In the text on Phage Eco-Locator, what kind of searches does the tool rely on?

SOURCE EXTRACT =>

::::::

Background

Bacteriophages, viruses that infect bacteria, are the most abundant biological entities on our planet, and their nucleic acids constitute a substantial proportion of total DNA in Earth's ecosystems [1, 2]. While the advent of metagenomic methods has allowed the rapid and efficient investigation of microbial and viral communities [35], there has not been a comprehensive comparative analysis of phage genes and genomes present in all sequenced ecosystems [6, 7]. To examine the abundance and distribution of phage genes in environmental metagenomic sequences, we developed a web-based tool, Phage Eco-Locator [http://www.phantome.org/eco-locator] that screens all publicly available sequenced metagenomes for a user-defined phage genome, or all phage genomes within a user-selected metagenomic sample.

Materials and methods

The tool relies on pre-calculated tBLASTX searches in which metagenomic sequence reads are the input query and all phage genomes are the BLAST database [8]. For optimization, several BLAST parameters have been tested, and the best results are obtained when all tBLASTX matches above a threshold E-value of 10-5 are included as positive hits. Positive hits are then mapped to phage genome scaffolds and visualized in two different types of plots: one representing sequence hits at different similarity scores (Fig. 1; upper panel) and another representing the coverage density over phage nucleotides (Fig. 1; lower panel).

::::::

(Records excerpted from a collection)
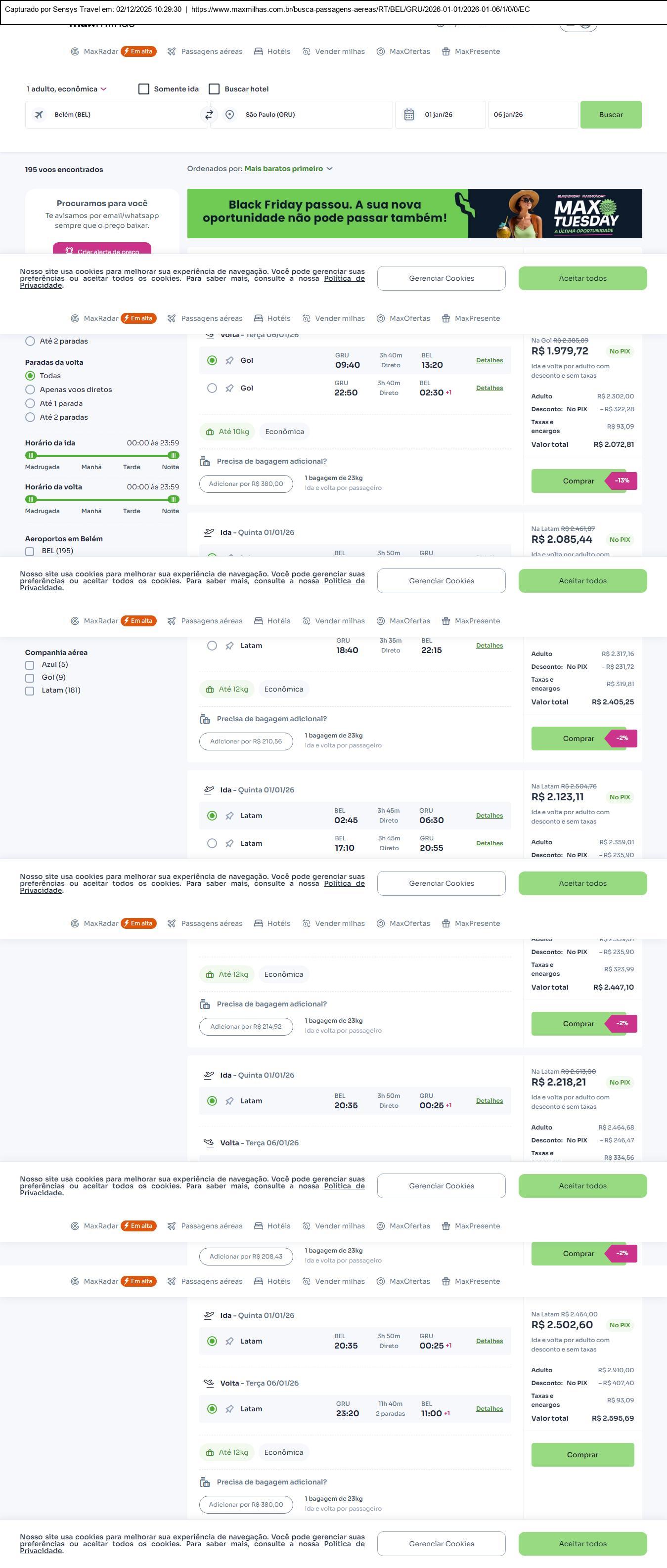Open the 1 adulto, econômica passenger dropdown
Image resolution: width=667 pixels, height=1568 pixels.
coord(67,89)
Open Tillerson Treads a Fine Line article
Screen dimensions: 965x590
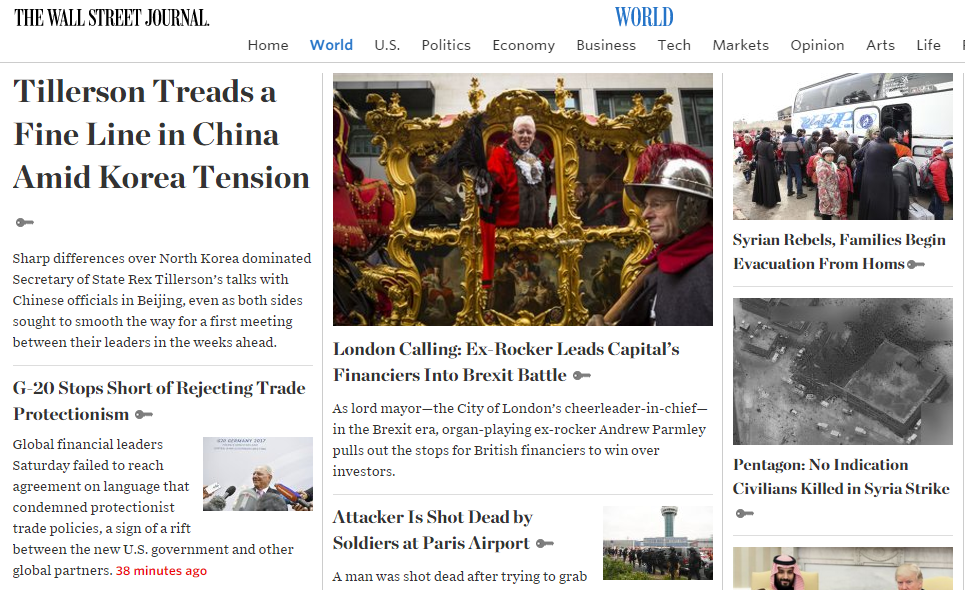(x=161, y=134)

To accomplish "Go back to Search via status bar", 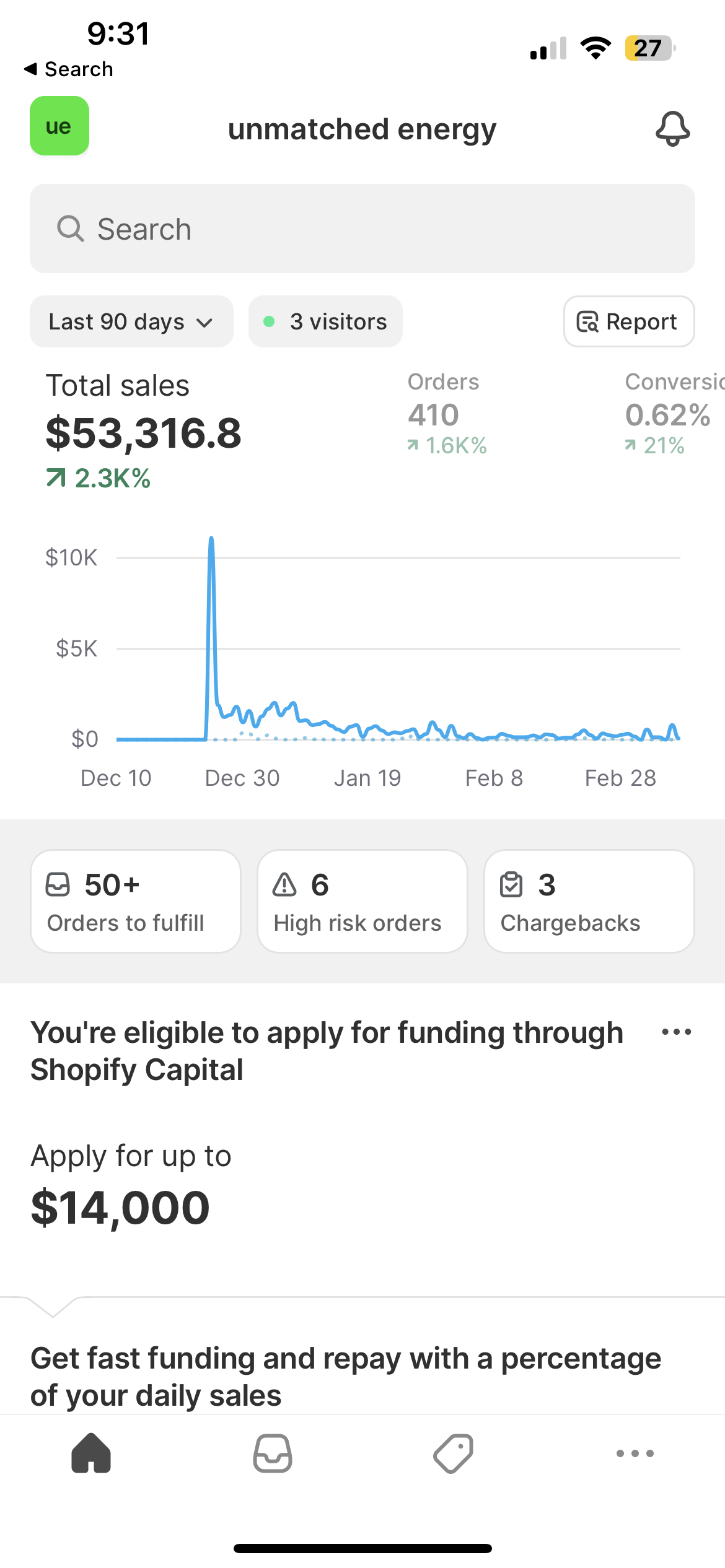I will pyautogui.click(x=68, y=69).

::::::

SOLUTION FOR THIS EXERCISE => Pre-calculated tBLASTX searches